Già parecchio tempo fa, quando appena si iniziava a parlare della stesura del prossimo report dell’IPCC, il quinto della serie, dalle dichiarazioni di quanti hanno poi preso parte al processo di generazione del report, era emersa chiaramente la necessità di andare nella direzione di una descrizione delle dinamiche del clima a scala temporale decadale o multidecadale piuttosto che secolare e a scala spaziale più regionale che globale.

 

Le condizioni climatiche, del resto, possono evolvere in modo profondamente diverso da regione a regione, anche e soprattutto in risposta a modifiche dello stato termico del Pianeta misurate invece a scala globale.
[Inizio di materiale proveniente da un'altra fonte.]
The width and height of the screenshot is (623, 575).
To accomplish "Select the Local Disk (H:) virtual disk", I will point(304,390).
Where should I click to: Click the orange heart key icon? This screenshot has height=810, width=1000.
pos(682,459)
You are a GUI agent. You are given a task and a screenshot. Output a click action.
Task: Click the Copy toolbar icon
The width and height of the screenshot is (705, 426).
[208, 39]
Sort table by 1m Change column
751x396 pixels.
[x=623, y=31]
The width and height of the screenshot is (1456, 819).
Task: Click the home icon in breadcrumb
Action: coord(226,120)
In sostanza, ad una modifica in positivo del bilancio radiativo – il sistema si scalda se e quando trattiene più energia di quanta ne riceve – se nel lunghissimo periodo e per modifiche molto accentuate si registrano comunque variazioni paragonabili, ma in questo caso si parla di glaciazioni o di completa perdita dei ghiacci, per brevi periodi climatici, il clima può evolvere verso il freddo in una zona mentre un’altra o più altre soffrono un riscaldamento e viceversa. Questa, entro certi limiti indipendentemente dal segno che assume il trend delle temperature medie superficiali globali, è la storia del nostro Pianeta. Queste variazioni però, sono anche quelle delle quali ha senso preoccuparsi, perché hanno luogo a scale temporali paragonabili con l’evoluzione della società, con le dinamiche della disponibilità e accessibilità delle risorse, sono quelle, insomma, con cui ci dobbiamo confrontare. E’ questa la ragione per cui, tra l’altro in un contesto di affidabilità dei sistemi di previsione tutta da dimostrare, un presunto aumento della temperatura media globale insostenibile per la fine di questo secolo, se per essere più credibile viene rafforzato con previsioni a breve termine di aumento degli eventi estremi o di scomparsa totale della neve, quando tutto ciò non avviene diviene risibile. Perché, se qualcuno non se ne fosse accorto, nonostante il riscaldamento globale possa essere stato associato ad ogni genere di sventura, il clima continua a fare quello che ha sempre fatto, cioè cambiare e, soprattutto, essere anche largamente impredicibile.